Sur la rive gauche, les gendarmes à pied sont désormais seuls à soutenir la lutte. Les 1re et 2e compagnies du 1er bataillon se déploient en tirailleurs et entretiennent un feu nourri pour empêcher leurs adversaires de franchir l’Huisne. La 4e compagnie constitue une deuxième ligne de défense en se retranchant dans les jardins des maisons avoisinantes. Le reste du régiment se tient en réserve, 200 mètres en arrière, dans une petite rue perpendiculaire à la grande rue de Pontlieue. Parfaitement adapté au terrain, ce dispositif brise l’élan des bataillons prussiens, pourtant très supérieurs en nombre. Les fusils Chassepot des gendarmes portent jusqu’à 1 200 mètres et peuvent nourrir un feu à hauteur de 7 coups par minute. L’ennemi a beau renouveler ses attaques, le verrou tient entre une et deux heures, selon les estimations. Cette résistance inattendue permet aux derniers trains de blessés de quitter la gare et d’échapper à la capture.

Les combats de rue

Cependant, la position des gendarmes devient intenable lorsque les Prussiens réussissent à franchir l’Huisne après avoir découvert d’autres passages.

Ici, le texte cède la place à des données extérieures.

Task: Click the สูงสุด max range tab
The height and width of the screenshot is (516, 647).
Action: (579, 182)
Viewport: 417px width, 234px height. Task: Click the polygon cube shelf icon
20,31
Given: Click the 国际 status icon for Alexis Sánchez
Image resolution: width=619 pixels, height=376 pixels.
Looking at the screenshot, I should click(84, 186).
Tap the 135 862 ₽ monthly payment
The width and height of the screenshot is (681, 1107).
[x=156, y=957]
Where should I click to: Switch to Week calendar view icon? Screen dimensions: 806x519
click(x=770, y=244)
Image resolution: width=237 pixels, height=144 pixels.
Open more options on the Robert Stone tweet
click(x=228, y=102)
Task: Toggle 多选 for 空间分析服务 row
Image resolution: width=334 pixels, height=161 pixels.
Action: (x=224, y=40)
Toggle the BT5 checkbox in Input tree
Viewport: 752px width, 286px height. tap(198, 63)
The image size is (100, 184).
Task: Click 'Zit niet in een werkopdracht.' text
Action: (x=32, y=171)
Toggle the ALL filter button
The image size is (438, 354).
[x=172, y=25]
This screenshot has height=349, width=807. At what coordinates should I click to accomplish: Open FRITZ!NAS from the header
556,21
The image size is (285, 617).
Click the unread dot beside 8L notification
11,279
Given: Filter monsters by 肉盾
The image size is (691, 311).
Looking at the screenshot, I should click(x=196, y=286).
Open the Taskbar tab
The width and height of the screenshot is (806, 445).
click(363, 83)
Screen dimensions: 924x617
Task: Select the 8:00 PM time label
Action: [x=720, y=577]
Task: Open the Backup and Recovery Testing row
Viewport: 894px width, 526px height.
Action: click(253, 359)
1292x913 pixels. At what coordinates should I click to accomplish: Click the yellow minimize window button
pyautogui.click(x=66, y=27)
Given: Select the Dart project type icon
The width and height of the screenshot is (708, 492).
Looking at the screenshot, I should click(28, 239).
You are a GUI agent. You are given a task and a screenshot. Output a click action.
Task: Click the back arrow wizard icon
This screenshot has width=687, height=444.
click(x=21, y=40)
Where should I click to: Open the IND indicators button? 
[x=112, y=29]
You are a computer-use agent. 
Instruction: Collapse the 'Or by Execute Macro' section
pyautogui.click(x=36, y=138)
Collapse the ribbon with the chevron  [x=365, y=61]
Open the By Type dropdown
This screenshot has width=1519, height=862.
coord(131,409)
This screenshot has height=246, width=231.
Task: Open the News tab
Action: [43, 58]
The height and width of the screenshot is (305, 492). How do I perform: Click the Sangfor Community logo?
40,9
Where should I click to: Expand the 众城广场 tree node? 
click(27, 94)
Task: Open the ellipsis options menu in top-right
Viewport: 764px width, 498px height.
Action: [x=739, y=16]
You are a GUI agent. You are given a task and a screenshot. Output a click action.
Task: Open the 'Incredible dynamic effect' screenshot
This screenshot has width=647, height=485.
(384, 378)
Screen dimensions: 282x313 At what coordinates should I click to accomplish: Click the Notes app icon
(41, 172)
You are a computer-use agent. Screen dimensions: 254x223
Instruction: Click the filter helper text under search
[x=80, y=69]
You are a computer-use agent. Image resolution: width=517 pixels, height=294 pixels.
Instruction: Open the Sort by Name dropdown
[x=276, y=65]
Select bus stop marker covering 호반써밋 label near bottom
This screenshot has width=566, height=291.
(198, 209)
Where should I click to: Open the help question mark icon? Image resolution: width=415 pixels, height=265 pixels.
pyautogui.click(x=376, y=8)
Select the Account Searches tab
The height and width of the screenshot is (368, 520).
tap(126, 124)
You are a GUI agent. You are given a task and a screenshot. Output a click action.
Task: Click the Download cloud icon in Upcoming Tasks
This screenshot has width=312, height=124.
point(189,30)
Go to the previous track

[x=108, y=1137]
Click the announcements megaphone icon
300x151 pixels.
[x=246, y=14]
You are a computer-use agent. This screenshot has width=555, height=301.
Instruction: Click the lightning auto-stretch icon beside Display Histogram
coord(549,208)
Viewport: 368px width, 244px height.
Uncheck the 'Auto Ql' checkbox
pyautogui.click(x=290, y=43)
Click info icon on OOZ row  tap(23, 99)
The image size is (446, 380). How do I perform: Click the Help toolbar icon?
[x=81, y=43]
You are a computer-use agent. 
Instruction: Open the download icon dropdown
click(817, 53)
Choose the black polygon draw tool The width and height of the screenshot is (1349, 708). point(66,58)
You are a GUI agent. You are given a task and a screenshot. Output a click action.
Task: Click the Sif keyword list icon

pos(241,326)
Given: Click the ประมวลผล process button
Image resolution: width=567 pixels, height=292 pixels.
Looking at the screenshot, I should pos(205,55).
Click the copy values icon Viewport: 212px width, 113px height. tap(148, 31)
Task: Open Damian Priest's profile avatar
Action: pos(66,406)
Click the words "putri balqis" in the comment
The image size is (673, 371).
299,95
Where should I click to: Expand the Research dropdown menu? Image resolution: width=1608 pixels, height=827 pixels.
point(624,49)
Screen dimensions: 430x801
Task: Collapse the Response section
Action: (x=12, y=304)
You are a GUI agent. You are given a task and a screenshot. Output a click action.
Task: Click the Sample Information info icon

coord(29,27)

Craignant d’être coupé de sa retraite, le général Bourdillon fait exécuter un repli en bon ordre. Le mouvement s’effectue de manière échelonnée. Les trois compagnies de la première ligne sont les dernières à se désengager. Trois colonnes allemandes s’engouffrent dans la ville à leur suite. Des combats de rue ne tardent pas à éclater un peu partout dans Le Mans. Des habitations sont transformées en de petites forteresses ; sept d’entre elles sont incendiées par les Prussiens.

Si les 1re et 4e compagnies parviennent à rallier le régiment au nord de la ville, la 2e compagnie est talonnée par l’ennemi et contrainte de se scinder en deux. La 2e section, commandée par le sous-lieutenant Garnier, atteint péniblement la place des Halles, où elle stoppe sa progression et organise la résistance, avec le concours de mobiles et de francs-tireurs. Elle se retrouve finalement cernée dans la rue Dumas. Prise entre deux feux, elle refuse de se rendre et est anéantie au terme d’un combat héroïque. Garnier tire 18 coups de revolver avant d’être blessé et capturé.

La bataille du Mans s’achève sur cet épisode. Soucieux d’arrêter l’effusion de sang, le maire de la ville se porte à la rencontre des chefs prussiens pour leur arracher un cessez-le-feu. Les deux régiments de gendarmerie suivent la 2e armée de la Loire dans sa retraite vers Laval. Les gendarmes à pied sont les plus durement éprouvés : ils déplorent la perte d’un officier – le sous-lieutenant Garnier – et de 103 hommes, tués ou disparus. Un autre officier, le capitaine Parmentier, décédera de ses blessures le 16 janvier. Il reste que leur résistance a permis de sauver une grande partie des trains de blessés qui n’avaient pas encore quitté la gare du Mans. La défaite de la 2e armée de la Loire aurait été incontestablement plus lourde sans leur sacrifice.